太田述正コラム#10407(2019.3.2)
<ディビット・バーガミニ『天皇の陰謀』を読む(その3)>(2019.5.20公開)

 柳川は、1932年から1934年の間の副陸軍大臣として、終始、外国出張に出ていた。・・・

⇒これで、この翻訳者が、官界についても、日本の戦前の軍事についても、いや、そもそも、戦前史一般について、全く無知であることが判明した感があります。(副大臣→次官、じゃなきゃ、「絶対に」いけません。)
 でも、折角乗り掛かったこの舟、だましだまし乗り続けることにしましょう。(太田)

 参謀本部次長、多田駿〔はやお〕中将は、南京への攻撃・・・を許可しなかった。彼は、裕仁に勅命を与えるよう助言することを断固として拒否した。・・・そこで、多田中将を説得する仕事は、参謀本部作戦部の新任で優柔不断な長官、下村少将にゆだねられた。・・・

⇒ここも、日本語的には、長官→部長、であるべきでしょう。(太田)

 <彼から>松井のもとの参謀将校たちにあてた、第二の、極秘、至急電報はこうなっていた。
  余は、余の最高幹部の決定いまだ得ずとも、当本部の核心は南京攻撃に傾注しつ
 つあり。しかるに、これを理解し、予断を打ち捨て、前進計られたし。

⇒これは、日本語の問題ですが、しかるに→よって/さすれば、でしょう。(太田)

 ここに言う「当本部の核心」とは、電報を打った下村少将を別にして、天皇裕仁のみであった。
 また、「最高幹部」とは、もちろん、苦闘する多田中将のことである。・・・」
https://retirementaustralia.net/old/rk_tr_emperor_10_1.htm

⇒英語原文、更にはその典拠文書の邦文、が分からないので、確たることは言えませんが、常識的には、「最高幹部」は閑院宮参謀総長、「当本部の核心」は下村を始めとする、参謀本部の諸部長レベル、でしょう。
 こんなところで、引っ張り出された昭和天皇は、あの世で苦笑されているに違いありません。
 いずれにせよ、彼らが、直属の上司である多田の意向を無視できたのは、陸軍大臣の杉山元
https://ja.wikipedia.org/wiki/%E9%99%B8%E8%BB%8D%E5%A4%A7%E8%87%A3
の事実上の指示を受けていたからだ、と、私は見ているわけですが・・。(太田)

  第二章 原子爆弾
https://retirementaustralia.net/old/rk_tr_emperor_10_2a.htm

⇒引用したい気にさせる記述はありませんでした。(太田)

  第三章 敗戦

 「・・・東久邇はまた、内閣の特別顧問に、1929年から1931年の間に満州征服の戦略計画を指揮した退役元中将、石原莞爾を選んだ。・・・

⇒何かの間違いでしょう。
https://ja.wikipedia.org/wiki/%E7%9F%B3%E5%8E%9F%E8%8E%9E%E7%88%BE (太田)

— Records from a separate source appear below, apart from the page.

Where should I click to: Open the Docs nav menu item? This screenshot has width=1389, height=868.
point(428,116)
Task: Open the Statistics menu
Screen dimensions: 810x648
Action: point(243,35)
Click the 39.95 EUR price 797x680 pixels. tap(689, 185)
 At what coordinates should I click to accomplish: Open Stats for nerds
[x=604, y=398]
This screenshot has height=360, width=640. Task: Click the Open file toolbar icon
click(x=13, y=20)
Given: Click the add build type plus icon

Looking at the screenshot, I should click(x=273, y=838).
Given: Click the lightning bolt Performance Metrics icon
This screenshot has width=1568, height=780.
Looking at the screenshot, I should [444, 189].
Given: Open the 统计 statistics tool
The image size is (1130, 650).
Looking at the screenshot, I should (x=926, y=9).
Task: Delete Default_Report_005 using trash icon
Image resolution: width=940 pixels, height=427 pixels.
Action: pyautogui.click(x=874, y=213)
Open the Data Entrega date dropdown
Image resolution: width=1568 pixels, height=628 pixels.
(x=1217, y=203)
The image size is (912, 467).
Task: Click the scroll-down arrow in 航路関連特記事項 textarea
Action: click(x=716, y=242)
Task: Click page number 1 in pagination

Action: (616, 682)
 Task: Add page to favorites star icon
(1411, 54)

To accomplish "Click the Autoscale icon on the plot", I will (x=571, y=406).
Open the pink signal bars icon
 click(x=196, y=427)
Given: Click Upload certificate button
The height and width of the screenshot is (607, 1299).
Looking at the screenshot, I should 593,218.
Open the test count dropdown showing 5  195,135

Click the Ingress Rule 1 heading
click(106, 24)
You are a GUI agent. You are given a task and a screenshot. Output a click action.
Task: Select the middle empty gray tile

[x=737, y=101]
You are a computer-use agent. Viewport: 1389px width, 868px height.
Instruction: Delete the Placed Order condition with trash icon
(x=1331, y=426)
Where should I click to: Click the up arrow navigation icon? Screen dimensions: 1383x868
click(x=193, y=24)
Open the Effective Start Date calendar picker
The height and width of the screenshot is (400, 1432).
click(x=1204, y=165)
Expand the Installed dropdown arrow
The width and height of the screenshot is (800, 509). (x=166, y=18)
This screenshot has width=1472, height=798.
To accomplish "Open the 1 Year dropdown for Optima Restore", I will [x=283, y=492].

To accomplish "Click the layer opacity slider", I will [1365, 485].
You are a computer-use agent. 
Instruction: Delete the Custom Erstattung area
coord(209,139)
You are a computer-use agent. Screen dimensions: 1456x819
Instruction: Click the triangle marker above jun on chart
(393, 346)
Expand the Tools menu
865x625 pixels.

 裕仁の61歳の毅然たる母親、節子皇太后は、・・・戦争への厳しい批判者であり、真珠湾以来、裕仁とは緊張した関係にあったが、彼女は、愛国的努力を傾けて、高貴な女性たちが和平派を助けるために、出来るだけのことをすると約束していた・・・」
https://retirementaustralia.net/old/rk_tr_emperor_10_3a.htm

⇒同じく、というか、真逆のわけです(コラム#省略)が・・。(太田)

 「・・・日本の侵略的政策がどのようにして、誰によって決定されたのか、誰も知らなかった。

⇒そして、極東裁判でも、ついにその解明は果たせなかったわけです。
 (天皇免責があらかじめ決まっていたこともあり、あえて解明することを避けた、とは、私は思いません。)(太田)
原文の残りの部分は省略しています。